QUE FAIS-TU CHEZ SUBEA ?

Je suis rentré chez Subea en Janvier 2015 comme responsable d'approvisionnement sur la partie chasse sous-marine et plongée. Mon métier consiste à accompagner les projets du chef de produit, des ingénieurs produits et des designers sur la validation de la conception d’un produit mais je suis plutôt dans la partie chiffrage et pilotage. L’idée c’est d’accompagner un projet de son idée jusqu'à sa mise à disponibilité dans les magasins Decathlon.

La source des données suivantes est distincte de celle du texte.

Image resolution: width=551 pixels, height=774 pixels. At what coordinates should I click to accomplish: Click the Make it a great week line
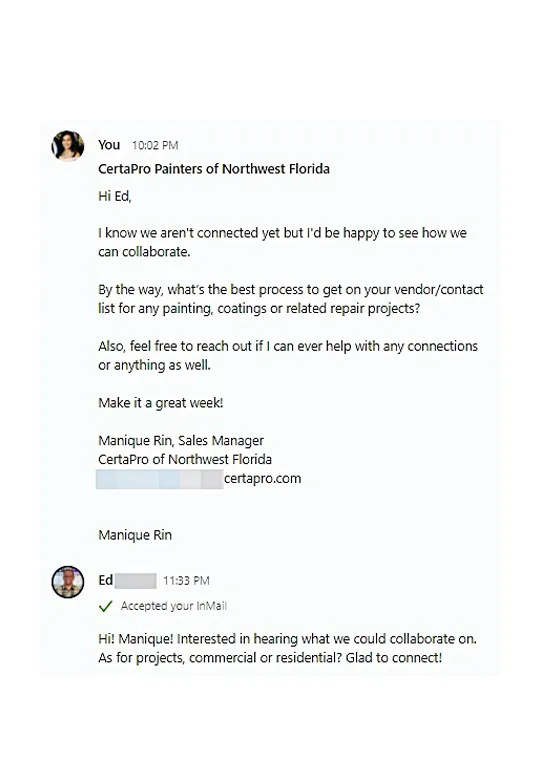click(160, 403)
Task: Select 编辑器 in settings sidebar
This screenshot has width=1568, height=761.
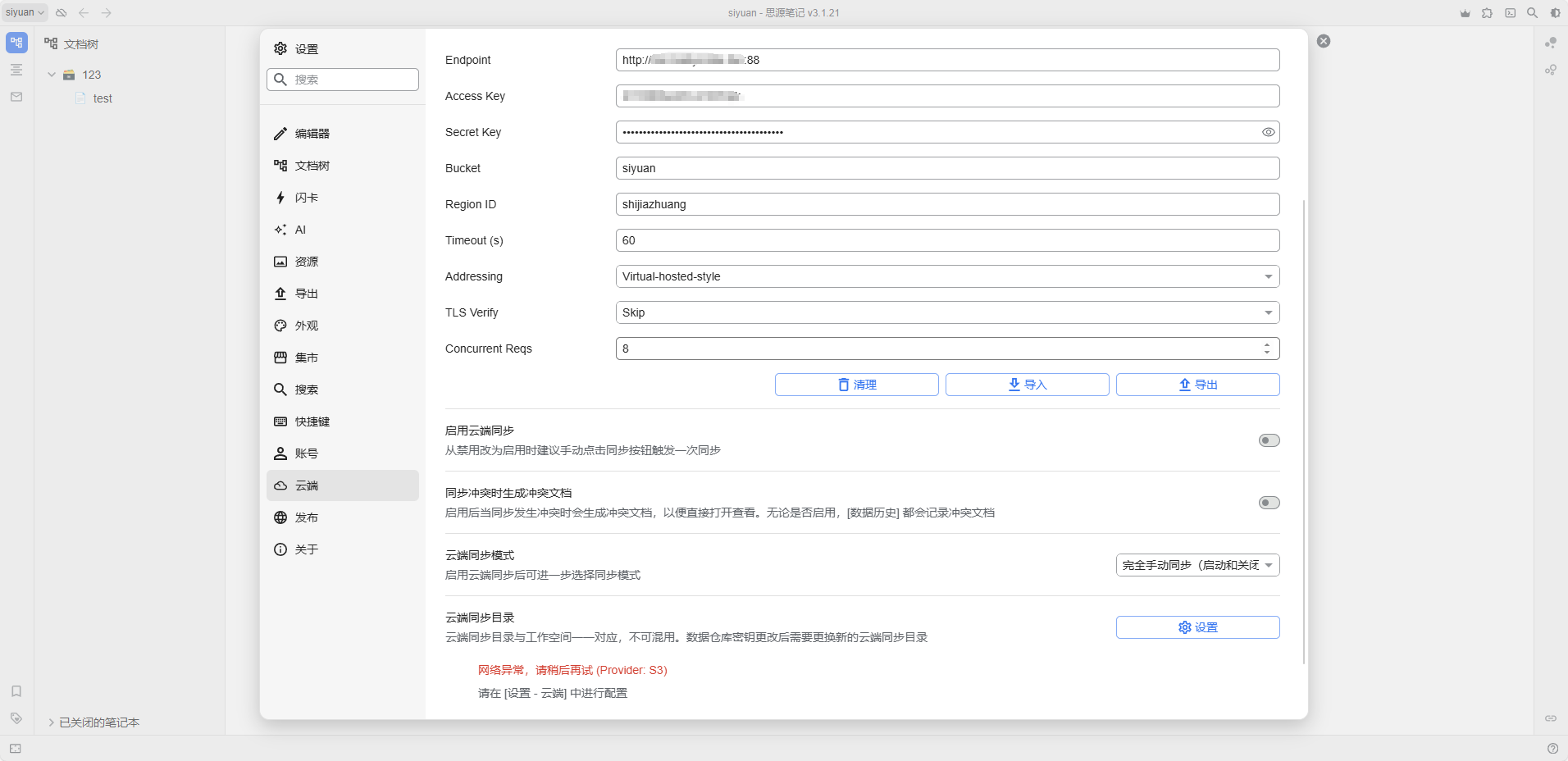Action: [312, 134]
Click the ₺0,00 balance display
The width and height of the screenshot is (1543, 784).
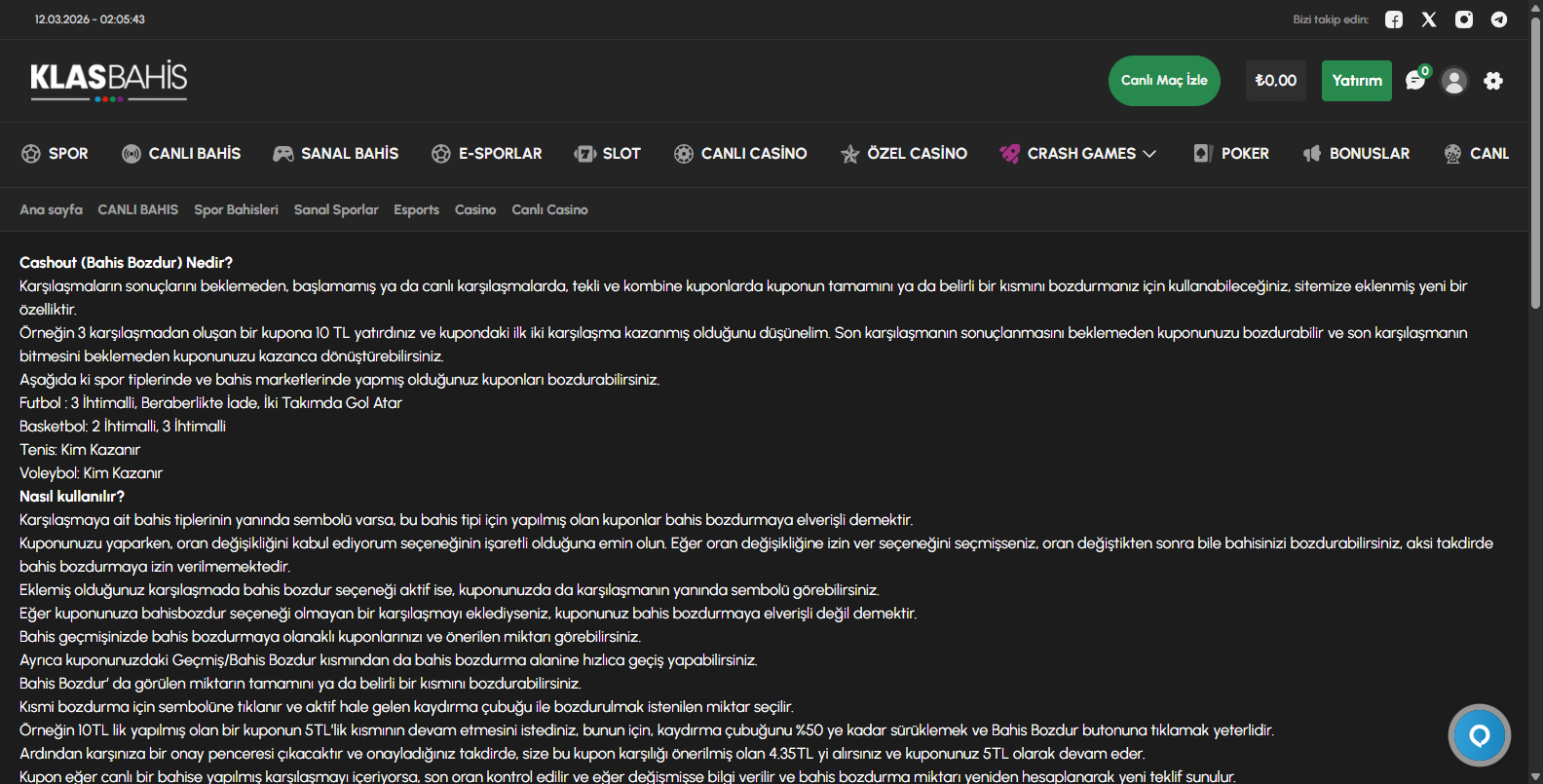1275,81
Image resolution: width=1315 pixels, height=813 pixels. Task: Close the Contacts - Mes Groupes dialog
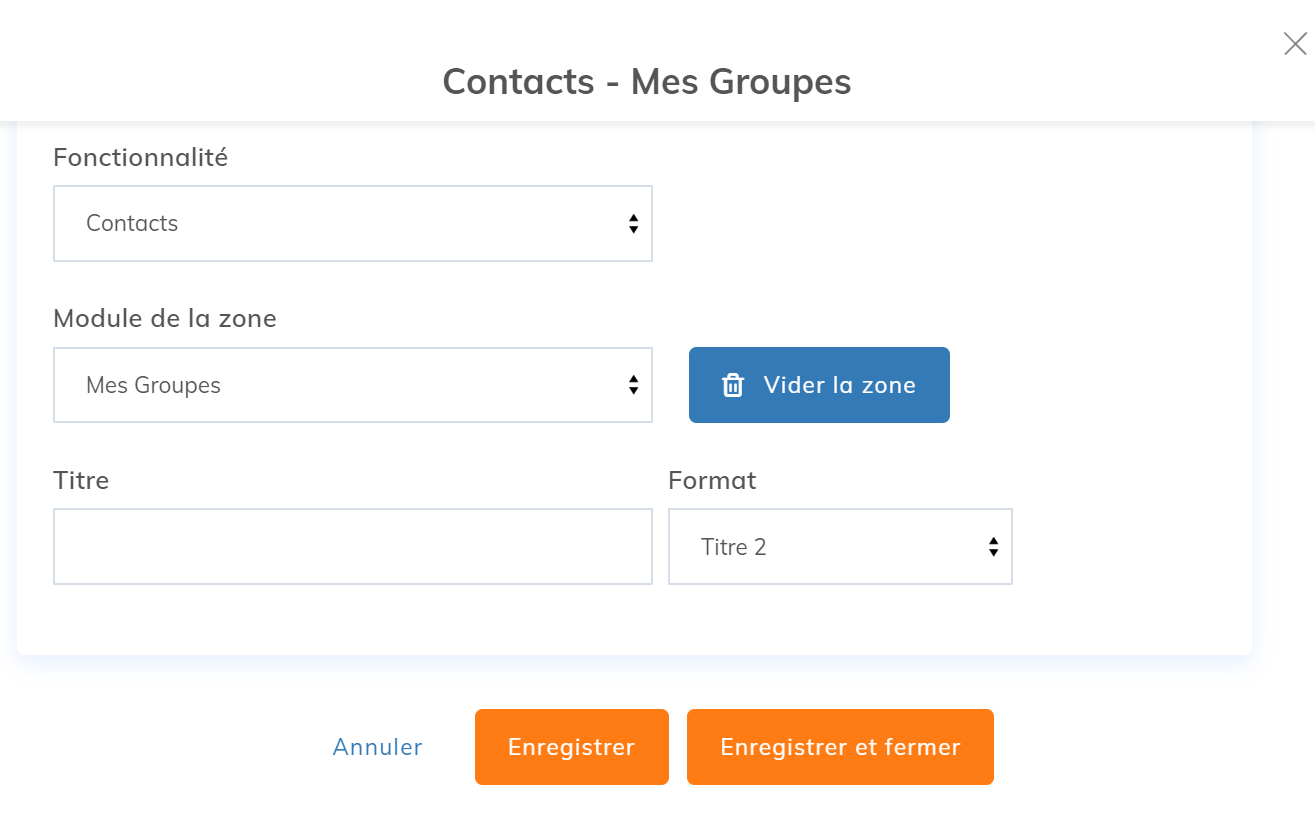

Le meilleur stock au meilleur endroit, en collaboration avec le projet, pour avoir l'offre la plus pertinente et au meilleur prix.

Nicolas, responsable d'approvisionnement chez Subea

QU'EST CE QUI TE PLAÎT DANS LA CHASSE SOUS-MARINE ET L'APNÉE ?

Ce que j’aime particulièrement, c’est la sensation que nous retrouvons dans ces 2 sports. Nous avons juste le strict minimum au niveau de l’équipement et cela nous permet de se fondre encore plus dans un élément, qui n’est pas le nôtre, contrairement à la plongée. Nous ne voyons donc pas les mêmes choses et nous abordons la faune et la flore d’une manière différente car nous restons moins longtemps sous l’eau. Il y a aussi un côté dépassement de soi où l'on se retrouve vraiment grâce à la chasse et l’apnée.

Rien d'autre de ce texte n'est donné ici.